[WORK TO COMPLETE] Find every line below that contains the word "Identify" and copy it out.

Items from a data source:
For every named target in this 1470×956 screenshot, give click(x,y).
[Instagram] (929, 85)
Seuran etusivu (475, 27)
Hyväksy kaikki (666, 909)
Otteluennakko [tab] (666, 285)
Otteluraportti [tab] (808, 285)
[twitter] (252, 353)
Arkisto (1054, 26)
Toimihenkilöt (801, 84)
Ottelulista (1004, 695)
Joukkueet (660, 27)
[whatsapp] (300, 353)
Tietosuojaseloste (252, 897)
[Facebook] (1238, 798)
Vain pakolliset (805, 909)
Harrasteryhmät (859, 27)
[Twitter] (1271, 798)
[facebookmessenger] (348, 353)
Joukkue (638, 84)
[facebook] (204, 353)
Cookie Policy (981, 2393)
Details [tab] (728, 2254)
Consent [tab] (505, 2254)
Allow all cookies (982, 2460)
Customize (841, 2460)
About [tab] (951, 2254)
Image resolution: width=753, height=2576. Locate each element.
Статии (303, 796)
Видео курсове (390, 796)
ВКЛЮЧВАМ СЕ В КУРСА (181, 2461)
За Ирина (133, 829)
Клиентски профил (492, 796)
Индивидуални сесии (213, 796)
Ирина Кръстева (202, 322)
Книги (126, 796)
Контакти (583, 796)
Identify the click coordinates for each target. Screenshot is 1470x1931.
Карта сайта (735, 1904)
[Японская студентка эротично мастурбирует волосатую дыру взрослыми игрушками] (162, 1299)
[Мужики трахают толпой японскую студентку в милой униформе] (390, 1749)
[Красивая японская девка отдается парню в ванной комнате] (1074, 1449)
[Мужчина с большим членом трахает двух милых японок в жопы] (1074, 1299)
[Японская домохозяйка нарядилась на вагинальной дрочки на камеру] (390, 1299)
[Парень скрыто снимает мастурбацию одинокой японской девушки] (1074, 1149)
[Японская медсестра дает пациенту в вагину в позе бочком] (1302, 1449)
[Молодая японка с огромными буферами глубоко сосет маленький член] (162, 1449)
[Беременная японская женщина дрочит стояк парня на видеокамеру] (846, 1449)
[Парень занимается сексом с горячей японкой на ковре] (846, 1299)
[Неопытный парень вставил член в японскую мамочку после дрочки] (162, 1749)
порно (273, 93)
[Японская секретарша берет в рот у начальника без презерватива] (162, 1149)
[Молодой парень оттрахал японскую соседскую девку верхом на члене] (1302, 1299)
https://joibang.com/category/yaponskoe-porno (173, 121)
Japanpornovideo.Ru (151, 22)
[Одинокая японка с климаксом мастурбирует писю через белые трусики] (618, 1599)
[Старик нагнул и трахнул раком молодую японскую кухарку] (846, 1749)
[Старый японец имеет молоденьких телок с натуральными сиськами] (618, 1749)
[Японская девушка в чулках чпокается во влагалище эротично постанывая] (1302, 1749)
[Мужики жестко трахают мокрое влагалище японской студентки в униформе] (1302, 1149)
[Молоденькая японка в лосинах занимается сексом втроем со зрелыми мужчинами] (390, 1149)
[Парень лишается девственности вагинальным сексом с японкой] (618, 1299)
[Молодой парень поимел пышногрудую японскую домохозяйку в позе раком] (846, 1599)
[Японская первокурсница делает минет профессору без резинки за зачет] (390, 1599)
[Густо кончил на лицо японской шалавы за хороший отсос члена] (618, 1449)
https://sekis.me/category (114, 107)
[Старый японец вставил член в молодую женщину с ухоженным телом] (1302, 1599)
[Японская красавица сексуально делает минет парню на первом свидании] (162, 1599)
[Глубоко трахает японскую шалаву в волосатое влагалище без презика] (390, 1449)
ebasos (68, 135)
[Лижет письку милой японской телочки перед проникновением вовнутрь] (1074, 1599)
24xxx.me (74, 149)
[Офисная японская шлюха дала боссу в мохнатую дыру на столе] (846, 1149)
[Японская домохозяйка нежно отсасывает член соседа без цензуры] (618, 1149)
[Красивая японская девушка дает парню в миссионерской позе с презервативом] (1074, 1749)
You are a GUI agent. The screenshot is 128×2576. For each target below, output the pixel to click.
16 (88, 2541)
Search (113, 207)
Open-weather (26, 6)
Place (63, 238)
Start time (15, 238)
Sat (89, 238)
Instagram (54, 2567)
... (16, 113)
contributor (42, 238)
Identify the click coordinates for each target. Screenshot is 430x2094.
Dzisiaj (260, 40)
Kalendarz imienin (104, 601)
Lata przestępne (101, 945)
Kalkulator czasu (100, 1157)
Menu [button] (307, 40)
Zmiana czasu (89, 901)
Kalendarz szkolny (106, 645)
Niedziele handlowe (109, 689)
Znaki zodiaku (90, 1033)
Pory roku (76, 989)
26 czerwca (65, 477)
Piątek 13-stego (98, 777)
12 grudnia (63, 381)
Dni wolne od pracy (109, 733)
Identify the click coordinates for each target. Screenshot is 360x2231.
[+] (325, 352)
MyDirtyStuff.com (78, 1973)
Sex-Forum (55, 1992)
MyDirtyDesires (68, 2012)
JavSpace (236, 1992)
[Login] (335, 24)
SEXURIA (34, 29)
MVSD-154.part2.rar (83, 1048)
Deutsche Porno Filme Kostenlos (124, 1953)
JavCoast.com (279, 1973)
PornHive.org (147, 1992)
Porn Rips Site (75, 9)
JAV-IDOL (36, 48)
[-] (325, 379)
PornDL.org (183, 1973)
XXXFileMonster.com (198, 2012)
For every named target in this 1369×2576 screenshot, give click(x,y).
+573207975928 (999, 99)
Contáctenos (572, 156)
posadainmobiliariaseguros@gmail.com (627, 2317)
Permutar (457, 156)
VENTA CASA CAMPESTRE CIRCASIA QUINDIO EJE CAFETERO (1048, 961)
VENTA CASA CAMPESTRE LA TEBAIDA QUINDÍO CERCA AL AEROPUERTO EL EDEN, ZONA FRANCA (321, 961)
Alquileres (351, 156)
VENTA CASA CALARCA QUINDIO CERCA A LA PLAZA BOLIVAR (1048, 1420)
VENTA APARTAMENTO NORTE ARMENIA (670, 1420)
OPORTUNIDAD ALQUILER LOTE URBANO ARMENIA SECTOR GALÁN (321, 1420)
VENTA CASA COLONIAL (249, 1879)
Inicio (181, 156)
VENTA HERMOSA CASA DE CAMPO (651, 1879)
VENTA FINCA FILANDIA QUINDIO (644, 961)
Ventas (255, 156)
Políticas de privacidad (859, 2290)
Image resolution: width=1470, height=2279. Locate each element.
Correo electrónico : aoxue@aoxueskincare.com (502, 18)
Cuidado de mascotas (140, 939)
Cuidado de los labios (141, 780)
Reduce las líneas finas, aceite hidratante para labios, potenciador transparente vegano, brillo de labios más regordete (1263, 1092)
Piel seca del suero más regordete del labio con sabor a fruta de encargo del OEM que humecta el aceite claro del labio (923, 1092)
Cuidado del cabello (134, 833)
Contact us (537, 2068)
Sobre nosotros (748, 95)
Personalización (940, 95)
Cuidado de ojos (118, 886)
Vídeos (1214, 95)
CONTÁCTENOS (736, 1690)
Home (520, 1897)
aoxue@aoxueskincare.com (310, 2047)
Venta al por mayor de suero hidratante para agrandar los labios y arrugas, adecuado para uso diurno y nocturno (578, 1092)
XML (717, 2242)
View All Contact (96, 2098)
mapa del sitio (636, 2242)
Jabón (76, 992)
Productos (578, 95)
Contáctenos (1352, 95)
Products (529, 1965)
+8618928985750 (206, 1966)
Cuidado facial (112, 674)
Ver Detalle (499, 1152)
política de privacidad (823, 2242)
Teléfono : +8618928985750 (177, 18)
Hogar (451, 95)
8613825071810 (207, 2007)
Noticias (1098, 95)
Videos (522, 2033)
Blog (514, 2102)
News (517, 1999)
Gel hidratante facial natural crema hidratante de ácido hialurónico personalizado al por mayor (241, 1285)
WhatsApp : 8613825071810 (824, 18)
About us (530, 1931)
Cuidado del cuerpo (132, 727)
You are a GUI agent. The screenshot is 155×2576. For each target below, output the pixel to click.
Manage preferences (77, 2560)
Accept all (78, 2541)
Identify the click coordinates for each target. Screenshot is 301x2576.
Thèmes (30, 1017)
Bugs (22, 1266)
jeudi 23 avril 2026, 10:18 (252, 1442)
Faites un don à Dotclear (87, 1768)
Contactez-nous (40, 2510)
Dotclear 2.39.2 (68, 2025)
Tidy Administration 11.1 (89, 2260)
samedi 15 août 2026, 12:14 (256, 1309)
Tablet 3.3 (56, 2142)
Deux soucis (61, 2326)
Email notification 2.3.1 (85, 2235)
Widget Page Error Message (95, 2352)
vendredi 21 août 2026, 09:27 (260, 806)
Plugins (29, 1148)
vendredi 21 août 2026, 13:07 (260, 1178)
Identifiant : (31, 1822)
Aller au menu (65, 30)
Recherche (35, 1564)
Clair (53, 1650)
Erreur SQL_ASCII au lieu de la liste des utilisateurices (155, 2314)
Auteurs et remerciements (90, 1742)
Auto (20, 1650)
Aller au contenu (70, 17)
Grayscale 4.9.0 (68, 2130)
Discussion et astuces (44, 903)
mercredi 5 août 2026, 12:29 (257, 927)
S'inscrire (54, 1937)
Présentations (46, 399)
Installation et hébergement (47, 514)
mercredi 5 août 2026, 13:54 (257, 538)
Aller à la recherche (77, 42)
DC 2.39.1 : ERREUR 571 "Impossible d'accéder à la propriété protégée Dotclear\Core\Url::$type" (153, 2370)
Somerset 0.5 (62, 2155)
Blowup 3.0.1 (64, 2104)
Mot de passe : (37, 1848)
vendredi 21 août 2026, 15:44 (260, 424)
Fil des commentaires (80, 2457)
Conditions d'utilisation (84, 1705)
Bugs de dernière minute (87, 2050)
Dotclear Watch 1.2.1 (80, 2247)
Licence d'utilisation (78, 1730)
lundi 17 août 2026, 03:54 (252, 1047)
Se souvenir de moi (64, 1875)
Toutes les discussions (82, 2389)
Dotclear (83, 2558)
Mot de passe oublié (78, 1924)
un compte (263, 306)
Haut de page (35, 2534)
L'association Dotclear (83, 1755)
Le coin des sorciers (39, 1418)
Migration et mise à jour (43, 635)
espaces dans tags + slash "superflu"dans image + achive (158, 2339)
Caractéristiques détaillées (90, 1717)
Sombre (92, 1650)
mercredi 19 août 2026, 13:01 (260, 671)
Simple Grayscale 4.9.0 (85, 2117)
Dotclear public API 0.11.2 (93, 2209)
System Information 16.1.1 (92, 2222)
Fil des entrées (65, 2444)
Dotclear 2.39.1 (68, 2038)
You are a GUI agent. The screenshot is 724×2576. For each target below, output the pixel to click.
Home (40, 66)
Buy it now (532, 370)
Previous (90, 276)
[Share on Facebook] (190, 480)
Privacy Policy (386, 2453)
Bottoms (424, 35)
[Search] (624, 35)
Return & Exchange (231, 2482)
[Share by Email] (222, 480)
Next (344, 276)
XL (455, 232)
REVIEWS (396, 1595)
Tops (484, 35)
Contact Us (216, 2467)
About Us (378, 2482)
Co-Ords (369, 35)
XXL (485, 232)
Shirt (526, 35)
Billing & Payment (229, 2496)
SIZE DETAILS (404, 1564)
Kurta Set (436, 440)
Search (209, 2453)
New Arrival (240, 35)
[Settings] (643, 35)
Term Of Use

[RESULT OF THE EXERCISE]
Identify the click coordinates for each target. Screenshot is 1470x1931.
Identify the click coordinates for each target. Screenshot is 430x2094.
Identify the click coordinates for each target. Screenshot is 360x2231.
Identify the click coordinates for each target. Screenshot is 301x2576.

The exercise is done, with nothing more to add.